Gay marriage opponents sense that progression as well, although
they're not nearly as happy about it. A newly formed
assembly of church leaders and activists called The Trenton
Group launched a petition drive on Monday calling for New Jersey
voters to have the decision on whether marriage should be
defined as a union between a man and a woman.
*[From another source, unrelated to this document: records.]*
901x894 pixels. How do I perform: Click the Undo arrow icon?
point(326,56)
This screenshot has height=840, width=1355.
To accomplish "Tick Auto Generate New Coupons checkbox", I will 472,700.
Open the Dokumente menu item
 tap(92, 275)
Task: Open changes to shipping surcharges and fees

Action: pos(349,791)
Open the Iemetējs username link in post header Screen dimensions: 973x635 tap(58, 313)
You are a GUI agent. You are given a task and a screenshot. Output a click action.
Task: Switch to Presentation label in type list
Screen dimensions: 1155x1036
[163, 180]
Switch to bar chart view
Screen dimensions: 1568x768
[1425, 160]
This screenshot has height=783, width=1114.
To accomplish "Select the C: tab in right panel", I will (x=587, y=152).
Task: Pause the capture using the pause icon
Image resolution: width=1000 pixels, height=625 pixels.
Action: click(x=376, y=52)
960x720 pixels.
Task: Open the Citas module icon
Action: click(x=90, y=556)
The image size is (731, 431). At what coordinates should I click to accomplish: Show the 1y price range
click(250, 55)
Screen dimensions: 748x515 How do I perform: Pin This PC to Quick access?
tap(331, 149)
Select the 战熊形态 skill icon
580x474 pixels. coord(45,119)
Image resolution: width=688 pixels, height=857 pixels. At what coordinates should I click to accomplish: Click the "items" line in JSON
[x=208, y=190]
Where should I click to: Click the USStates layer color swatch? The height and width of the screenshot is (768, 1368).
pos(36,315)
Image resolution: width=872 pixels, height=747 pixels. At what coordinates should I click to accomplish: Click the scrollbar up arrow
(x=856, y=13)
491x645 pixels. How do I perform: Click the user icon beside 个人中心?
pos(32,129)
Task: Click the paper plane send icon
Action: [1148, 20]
"We just can't sit on the sidelines and be poo-pooed by the
governor and our legislative leaders without letting people have
a voice in this," said Len Deo, president of the New Jersey
Family Policy Council.
The Trenton Group's goal is to get enough signatures for the
Legislature to consider a state constitutional amendment that
would prevent the state Supreme Court or future legislature from
legalizing same-sex marriages.
Sixty percent of each house of the Legislature would need to
approve the proposed amendment by next August -- or the question
could appear on the November 2008 ballot if both houses pass it
this year.
A Quinnipiac University poll of 1,392 voters, released in
December, found that New Jersey residents oppose same-sex
marriage, 50 to 44 percent. But it also showed they
opposed amending the constitution to ban same-sex marriages, 58
to 37 percent.
Nontheless, the Trenton Group believes the state Supreme Court
went beyond interpreting the Constitution with its decision to
allow civil unions last year.
"We're very concerned with what's been happening in Trenton,"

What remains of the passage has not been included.